Ahh I see. This is a very helpful illustration!

I can see how the pseudocode implies uniform sampling. That was not my intention and I apologize for the confusion 😞

The sampling procedure used to mimic bootstrapping is carried out mostly by the code below


uword i, draw, n = data->n_rows;

std::uniform_int_distribution<uword> udist_rows(0, n - 1);

  if(sample_with_replacement){

   for (i = 0; i < n; ++i) {
    draw = udist_rows(random_number_generator);
    ++w_inbag[draw];
   }

  }

do you think we could describe this with pseudocode? I am thinking maybe something like this:

probs <- (1 / n_obs) ^ (seq(0, 10))
w <- sample(seq(0, 10), size = n_obs, replace = TRUE, probs = probs)

darentsai commented 6 months ago

Maybe using a loop to express binomial sampling is easy to read, but it could be somewhat lengthy for pseudocode.

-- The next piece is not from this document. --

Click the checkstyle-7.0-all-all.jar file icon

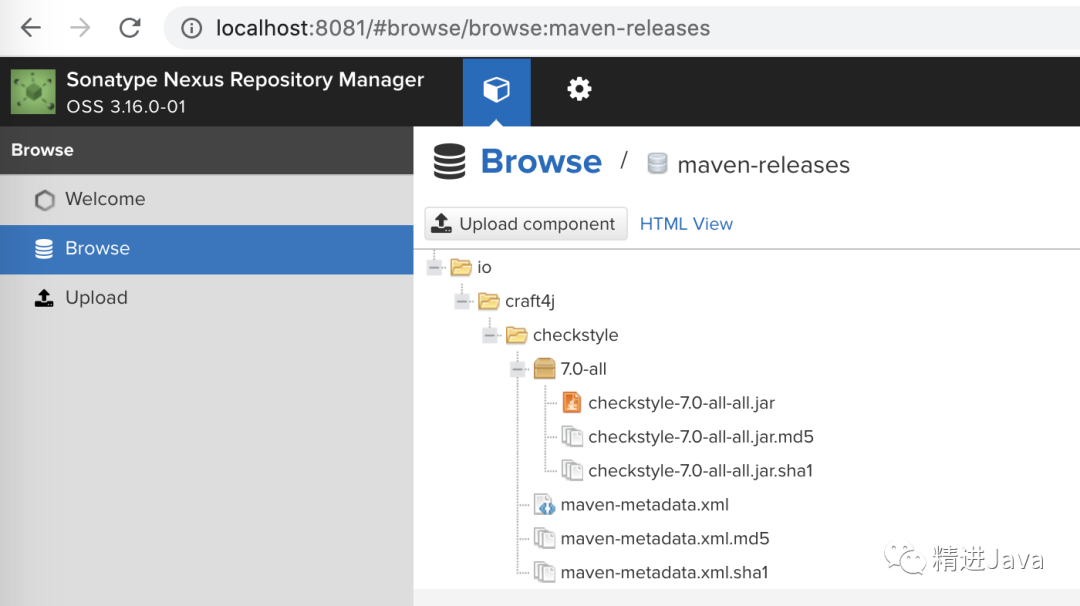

w <- rep(0, times = nrow(x))
for(i in seq_along(w)) {
  pos <- sample(from = seq_along(w), size = 1)
  w[pos] <- w[pos] + 1
}

Your idea is nice! But the probabilities probs may not align with the distribution behind bootstrap. I run it with R and get a vector of weights with all values being 0. Perhaps using probabilities from binomial distribution would be reasonable.

probs <- choose(n_obs, seq(0, 10)) * (1 / n_obs) ^ seq(0, 10) * (1 - 1 / n_obs) ^ (n_obs - seq(0, 10))
# equivalent to
probs <- dbinom(0:10, n_obs, 1 / n_obs)

w <- sample(seq(0, 10), size = n_obs, replace = TRUE, prob = probs)

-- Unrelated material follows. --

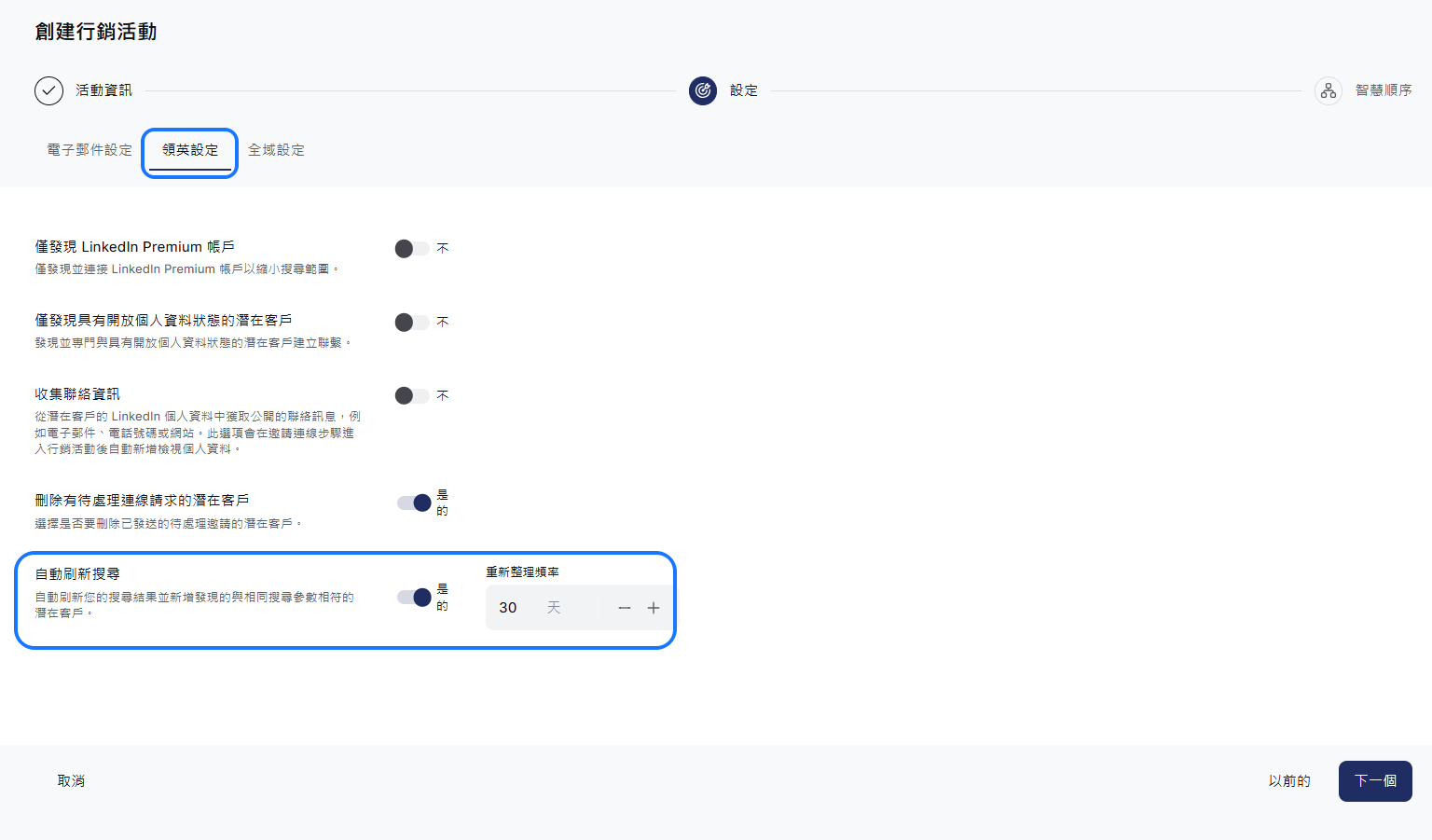Select the 領英設定 tab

I'm not sure if putting this arithmetic into an algorithm pseudocode is proper or not. Maybe we can just write:

$$ probs \leftarrow prob\_binomial(x = seq(0, 10), n\_trial = n\_obs, prob = 1 / n\_obs)$$

$$ w \leftarrow sample(from = seq(0, 10), size = n\_obs, replace = TRUE, probs = probs) $$

Sorry I don't have better ideas now...

bcjaeger commented 6 months ago

Oh right, probs in my idea was off b/c it didn't include the probability of not being sampled. dbinom works very well. How about this?

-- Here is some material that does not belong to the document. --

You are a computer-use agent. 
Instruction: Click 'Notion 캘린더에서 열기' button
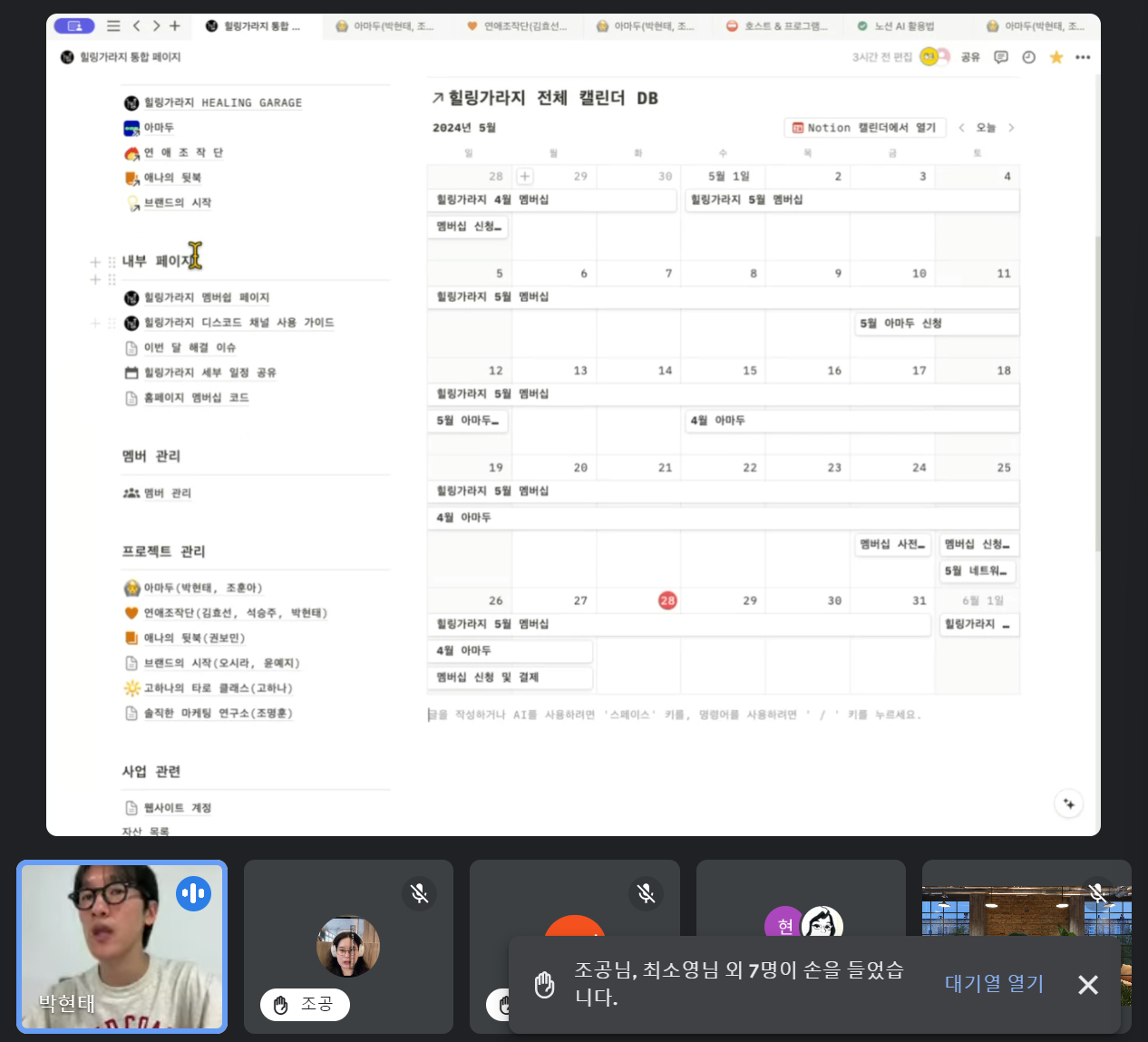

$probs \leftarrow dbinom(seq(0, 10), size = n_{obs}, prob = 1 / n_{obs})$

$w \leftarrow sample(seq(0, 10), size = n_{obs}, replace = TRUE, probs = probs) $

darentsai commented 6 months ago

It looks great! My concern is that $dbinom(...)$ is R-specific syntax, and I'm not sure if those non R-users will understand what it means. So I use the word $prob\_binomial(...)$ in the previous comment to make it more informative. If you think it's not an issue, you can go ahead and use $dbinom$.

Another option is

$$w \leftarrow sample \ binomial(n{obs}, size = n{obs}, probs = 1/n{obs})$$

corresponding to R command:

w <- rbinom(n_obs, size = n_obs, prob = 1/n_obs)

This way saves the line to define $probs \leftarrow (...)$ and avoid an upper bound 10.

best regards,

bcjaeger commented 6 months ago

I love this!

I would like to re-run this analysis with xgboost predictions working as intended and then make the update to my pseudocode. This will take a little while since the analysis requires a lot of computing time, but when it's done, May I include an acknowledgment to you in the paper for your help?

darentsai commented 6 months ago

Of course, It's my pleasure! I'm still a first-year PhD student with limited insight, so communicating with you about this project is a valuable experience for me. I use the name Dai-Rong Tsai in academic articles. You could mention me in the paper. I add my email to my profile intro. Feel free to contact me whenever needed.